Could you update the lines from the one containing "The height and width of the screenshot" through the one containing "(244, 716)." by changing every "center point" to "midpoint" and leaving everything else untouched? Return only those lines.

▶ [Records provided]

§ §

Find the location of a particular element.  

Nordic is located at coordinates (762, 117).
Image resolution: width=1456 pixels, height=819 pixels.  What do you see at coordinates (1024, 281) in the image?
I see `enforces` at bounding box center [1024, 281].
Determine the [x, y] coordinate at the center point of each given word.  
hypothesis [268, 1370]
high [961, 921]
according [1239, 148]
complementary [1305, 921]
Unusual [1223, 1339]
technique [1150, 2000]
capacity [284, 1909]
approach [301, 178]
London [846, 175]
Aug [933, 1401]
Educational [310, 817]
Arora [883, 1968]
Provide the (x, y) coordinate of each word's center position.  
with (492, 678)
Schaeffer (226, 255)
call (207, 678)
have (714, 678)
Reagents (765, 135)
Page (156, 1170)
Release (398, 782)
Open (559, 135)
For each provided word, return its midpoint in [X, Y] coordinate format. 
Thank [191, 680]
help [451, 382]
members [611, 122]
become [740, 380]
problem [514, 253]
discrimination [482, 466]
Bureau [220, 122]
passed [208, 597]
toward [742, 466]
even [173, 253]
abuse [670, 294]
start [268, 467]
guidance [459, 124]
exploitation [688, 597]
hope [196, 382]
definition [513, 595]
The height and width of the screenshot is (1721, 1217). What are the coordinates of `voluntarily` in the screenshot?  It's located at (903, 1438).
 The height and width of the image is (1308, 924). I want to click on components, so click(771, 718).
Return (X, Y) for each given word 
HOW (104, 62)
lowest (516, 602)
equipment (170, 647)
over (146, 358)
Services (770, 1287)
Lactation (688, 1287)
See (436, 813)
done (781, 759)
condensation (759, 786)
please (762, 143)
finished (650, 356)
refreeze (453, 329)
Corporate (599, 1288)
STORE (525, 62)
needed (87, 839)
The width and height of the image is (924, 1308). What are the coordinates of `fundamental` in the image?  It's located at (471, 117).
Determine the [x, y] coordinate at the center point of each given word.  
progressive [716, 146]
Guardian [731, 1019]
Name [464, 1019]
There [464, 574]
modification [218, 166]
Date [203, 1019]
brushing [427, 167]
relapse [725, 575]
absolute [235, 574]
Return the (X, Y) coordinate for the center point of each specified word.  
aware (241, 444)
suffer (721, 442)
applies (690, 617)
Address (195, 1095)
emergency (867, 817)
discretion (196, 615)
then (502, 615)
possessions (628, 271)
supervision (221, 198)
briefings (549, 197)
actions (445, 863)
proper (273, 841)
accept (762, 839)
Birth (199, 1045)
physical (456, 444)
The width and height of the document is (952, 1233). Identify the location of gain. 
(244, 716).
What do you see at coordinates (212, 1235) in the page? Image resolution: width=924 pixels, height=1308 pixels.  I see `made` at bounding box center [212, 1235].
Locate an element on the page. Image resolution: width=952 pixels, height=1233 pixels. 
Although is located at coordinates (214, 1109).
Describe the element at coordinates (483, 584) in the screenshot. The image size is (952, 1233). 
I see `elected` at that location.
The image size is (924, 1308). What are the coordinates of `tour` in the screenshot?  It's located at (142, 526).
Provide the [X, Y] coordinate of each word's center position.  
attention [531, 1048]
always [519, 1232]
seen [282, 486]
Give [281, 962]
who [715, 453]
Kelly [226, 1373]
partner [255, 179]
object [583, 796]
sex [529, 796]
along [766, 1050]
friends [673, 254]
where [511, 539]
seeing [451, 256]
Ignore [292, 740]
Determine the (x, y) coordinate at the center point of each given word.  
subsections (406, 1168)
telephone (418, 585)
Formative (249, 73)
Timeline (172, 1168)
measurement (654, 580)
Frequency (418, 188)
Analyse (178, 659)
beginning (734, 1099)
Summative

§ §

▶ [Response to the exercise]
The height and width of the screenshot is (1721, 1217). What are the coordinates of `voluntarily` in the screenshot?  It's located at (903, 1438).
 The height and width of the image is (1308, 924). I want to click on components, so click(771, 718).
Return (X, Y) for each given word 
HOW (104, 62)
lowest (516, 602)
equipment (170, 647)
over (146, 358)
Services (770, 1287)
Lactation (688, 1287)
See (436, 813)
done (781, 759)
condensation (759, 786)
please (762, 143)
finished (650, 356)
refreeze (453, 329)
Corporate (599, 1288)
STORE (525, 62)
needed (87, 839)
The width and height of the image is (924, 1308). What are the coordinates of `fundamental` in the image?  It's located at (471, 117).
Determine the [x, y] coordinate at the midpoint of each given word.  
progressive [716, 146]
Guardian [731, 1019]
Name [464, 1019]
There [464, 574]
modification [218, 166]
Date [203, 1019]
brushing [427, 167]
relapse [725, 575]
absolute [235, 574]
Return the (X, Y) coordinate for the midpoint of each specified word.  
aware (241, 444)
suffer (721, 442)
applies (690, 617)
Address (195, 1095)
emergency (867, 817)
discretion (196, 615)
then (502, 615)
possessions (628, 271)
supervision (221, 198)
briefings (549, 197)
actions (445, 863)
proper (273, 841)
accept (762, 839)
Birth (199, 1045)
physical (456, 444)
The width and height of the document is (952, 1233). Identify the location of gain. 
(244, 716).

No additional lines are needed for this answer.